Reports , News of 29 November 2018

SOEP-Core v34 – What’s New?

1. New, user-friendly integrated data format

In the new wave of the SOEP-Core study, we are bringing together the wide and long data formats, which were previously provided to users separately. In so doing, we aim to eliminate any confusion about what is available in which format and to make data use easier overall. After having tested SOEPlong for several years as an additional service facilitating data analysis for both beginning and longtime users, we will now be providing all datasets in “long” format as a standard part of our SOEP data release.

This means that all data users will be receiving the different SOEP data formats listed below in their data file, some of which will be in separate subdirectories.
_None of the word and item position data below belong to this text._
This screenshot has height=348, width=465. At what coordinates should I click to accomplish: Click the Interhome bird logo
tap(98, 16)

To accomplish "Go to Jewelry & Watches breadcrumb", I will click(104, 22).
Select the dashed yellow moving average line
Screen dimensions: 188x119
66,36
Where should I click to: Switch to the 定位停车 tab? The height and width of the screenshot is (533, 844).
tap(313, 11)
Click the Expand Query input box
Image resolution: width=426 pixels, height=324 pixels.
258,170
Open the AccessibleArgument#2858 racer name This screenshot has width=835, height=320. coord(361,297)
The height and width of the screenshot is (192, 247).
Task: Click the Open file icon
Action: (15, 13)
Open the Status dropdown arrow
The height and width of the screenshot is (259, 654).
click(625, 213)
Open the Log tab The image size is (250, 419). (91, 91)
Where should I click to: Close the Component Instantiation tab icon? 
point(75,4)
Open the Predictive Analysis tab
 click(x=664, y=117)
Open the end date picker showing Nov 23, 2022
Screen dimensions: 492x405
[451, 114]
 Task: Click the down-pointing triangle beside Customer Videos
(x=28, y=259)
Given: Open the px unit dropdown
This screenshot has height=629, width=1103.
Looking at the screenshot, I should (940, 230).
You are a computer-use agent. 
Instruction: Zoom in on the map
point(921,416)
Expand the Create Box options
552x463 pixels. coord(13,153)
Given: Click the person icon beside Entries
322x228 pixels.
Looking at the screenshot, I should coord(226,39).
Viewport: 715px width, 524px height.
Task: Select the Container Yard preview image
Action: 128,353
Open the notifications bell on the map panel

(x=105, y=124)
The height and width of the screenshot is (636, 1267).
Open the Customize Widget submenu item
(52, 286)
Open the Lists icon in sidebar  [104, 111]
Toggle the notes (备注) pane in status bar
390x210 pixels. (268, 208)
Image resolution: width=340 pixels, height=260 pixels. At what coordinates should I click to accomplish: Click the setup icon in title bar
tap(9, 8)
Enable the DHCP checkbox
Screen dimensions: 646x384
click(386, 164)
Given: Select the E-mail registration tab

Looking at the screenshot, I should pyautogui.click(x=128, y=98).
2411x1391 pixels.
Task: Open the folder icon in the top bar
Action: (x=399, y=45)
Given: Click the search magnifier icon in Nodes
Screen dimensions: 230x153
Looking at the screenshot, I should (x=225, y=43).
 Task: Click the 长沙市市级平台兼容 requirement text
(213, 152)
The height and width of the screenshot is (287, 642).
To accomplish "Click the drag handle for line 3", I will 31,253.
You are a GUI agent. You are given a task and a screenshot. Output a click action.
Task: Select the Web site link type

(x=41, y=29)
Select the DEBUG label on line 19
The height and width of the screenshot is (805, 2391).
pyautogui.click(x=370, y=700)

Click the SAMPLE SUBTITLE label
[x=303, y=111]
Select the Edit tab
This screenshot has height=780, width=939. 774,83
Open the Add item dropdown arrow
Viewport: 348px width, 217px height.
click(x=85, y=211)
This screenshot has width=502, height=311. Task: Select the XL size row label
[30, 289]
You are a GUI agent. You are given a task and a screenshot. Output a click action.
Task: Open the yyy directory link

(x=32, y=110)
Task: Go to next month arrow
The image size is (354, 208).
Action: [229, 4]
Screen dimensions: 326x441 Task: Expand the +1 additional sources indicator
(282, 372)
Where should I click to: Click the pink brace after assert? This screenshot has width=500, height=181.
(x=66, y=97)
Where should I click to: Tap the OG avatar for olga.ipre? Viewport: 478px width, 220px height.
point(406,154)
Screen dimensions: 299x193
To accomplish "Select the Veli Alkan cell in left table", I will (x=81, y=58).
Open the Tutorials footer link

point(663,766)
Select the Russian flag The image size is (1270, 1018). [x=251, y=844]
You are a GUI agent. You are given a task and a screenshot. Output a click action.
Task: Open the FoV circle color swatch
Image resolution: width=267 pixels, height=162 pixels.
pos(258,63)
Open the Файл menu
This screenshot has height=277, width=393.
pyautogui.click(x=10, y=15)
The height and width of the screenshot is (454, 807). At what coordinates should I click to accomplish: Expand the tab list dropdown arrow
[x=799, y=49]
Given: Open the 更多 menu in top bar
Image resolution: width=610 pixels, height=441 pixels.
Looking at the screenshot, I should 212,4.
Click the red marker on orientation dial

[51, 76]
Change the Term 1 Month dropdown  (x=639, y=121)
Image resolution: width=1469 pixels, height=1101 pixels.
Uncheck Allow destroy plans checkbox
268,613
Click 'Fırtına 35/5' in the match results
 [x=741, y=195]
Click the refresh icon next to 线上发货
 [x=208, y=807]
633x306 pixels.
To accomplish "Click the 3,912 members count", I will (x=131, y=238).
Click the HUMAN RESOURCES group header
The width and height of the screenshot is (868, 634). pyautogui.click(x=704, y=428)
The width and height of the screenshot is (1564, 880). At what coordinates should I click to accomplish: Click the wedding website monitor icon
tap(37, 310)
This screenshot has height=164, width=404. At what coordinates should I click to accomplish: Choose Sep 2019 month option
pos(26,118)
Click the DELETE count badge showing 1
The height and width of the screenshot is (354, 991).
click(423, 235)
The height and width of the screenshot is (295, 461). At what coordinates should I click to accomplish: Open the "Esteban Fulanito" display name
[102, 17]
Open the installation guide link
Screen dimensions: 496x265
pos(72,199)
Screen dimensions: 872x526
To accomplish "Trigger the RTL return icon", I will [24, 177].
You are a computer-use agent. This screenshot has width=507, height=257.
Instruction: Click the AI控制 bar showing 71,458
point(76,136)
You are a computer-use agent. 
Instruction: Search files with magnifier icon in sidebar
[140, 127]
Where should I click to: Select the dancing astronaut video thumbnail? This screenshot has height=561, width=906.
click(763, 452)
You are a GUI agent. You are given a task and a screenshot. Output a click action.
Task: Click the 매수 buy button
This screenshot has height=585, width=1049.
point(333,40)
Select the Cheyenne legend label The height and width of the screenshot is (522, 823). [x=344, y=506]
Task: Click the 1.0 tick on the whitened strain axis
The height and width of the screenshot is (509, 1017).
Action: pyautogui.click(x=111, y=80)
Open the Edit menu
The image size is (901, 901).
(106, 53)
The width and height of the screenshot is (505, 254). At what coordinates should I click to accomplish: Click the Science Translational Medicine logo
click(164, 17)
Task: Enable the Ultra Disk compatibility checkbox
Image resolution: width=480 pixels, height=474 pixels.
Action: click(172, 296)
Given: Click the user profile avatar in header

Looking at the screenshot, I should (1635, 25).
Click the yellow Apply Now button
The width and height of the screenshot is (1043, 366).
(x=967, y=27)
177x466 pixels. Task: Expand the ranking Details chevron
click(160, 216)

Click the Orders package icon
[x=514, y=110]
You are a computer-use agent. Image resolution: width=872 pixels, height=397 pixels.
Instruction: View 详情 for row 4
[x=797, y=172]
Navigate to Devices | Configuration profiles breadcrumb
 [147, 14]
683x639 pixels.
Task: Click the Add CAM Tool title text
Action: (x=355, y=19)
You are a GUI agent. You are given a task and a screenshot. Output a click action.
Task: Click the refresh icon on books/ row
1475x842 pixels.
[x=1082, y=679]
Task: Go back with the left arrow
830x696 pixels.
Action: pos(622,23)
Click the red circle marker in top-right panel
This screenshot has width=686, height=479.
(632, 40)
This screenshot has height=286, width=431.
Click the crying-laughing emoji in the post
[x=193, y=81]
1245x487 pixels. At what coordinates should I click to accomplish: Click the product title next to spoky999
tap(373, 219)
Please make sure that you unpack the entire directory structure when unpacking your data.

1.1 “Long” format on the top level

In the top-level (or root) directory, you will find all of the datasets provided up to now with SOEPlong (e.g., pl, ppfadl, etc.) as well as all of the additional datasets formerly provided only in our classic “wide” format (e.g., the biographical or spell data such as bioparen, artkalen, etc.). All of the data in the main SOEP-Core study are therefore covered by the datasets in the top-level directory.

1.2 Classic format in the subdirectory “raw”

Since we know that many users have existing scripts that are based on the original data format, and to enable users to understand the process of generating the “long” data, we provide all of the datasets in their original SOEP format in the directory “raw”. Users who want to continue using the old format simply need to switch into this subdirectory and use the datasets there. The only change is that there are now additional identifiers in all of the datasets in the “raw” directory with the name in the long format (pid and persnr or hid and $hhnrakt) and an “syear” variable so that users can easily merge variables from the two data formats.

1.3 The “long”-format SOEP data

After having provided the “long” data for several years as an additional service to facilitate data use, we are convinced that this format is easier to use especially for beginners. We have therefore decided to use this as our primary data format in future data releases. 

All available individual year-specific datasets are pooled into a single dataset (e.g. all $P datsets are integrated into the PL dataset). In some cases, this means that we have to harmonize variables over time. Harmonization is undertaken to be able to define variables consistently over time: For instance, income information is given in euros up to 2001 and not in deutschmarks, and in cases where questionnaires have changed, the categories are modified over time. All changes are presented to users in a clear and understandable way, and all modified variables are provied in their original form. SOEPlong thus significantly reduces the number of datasets and the number of variables.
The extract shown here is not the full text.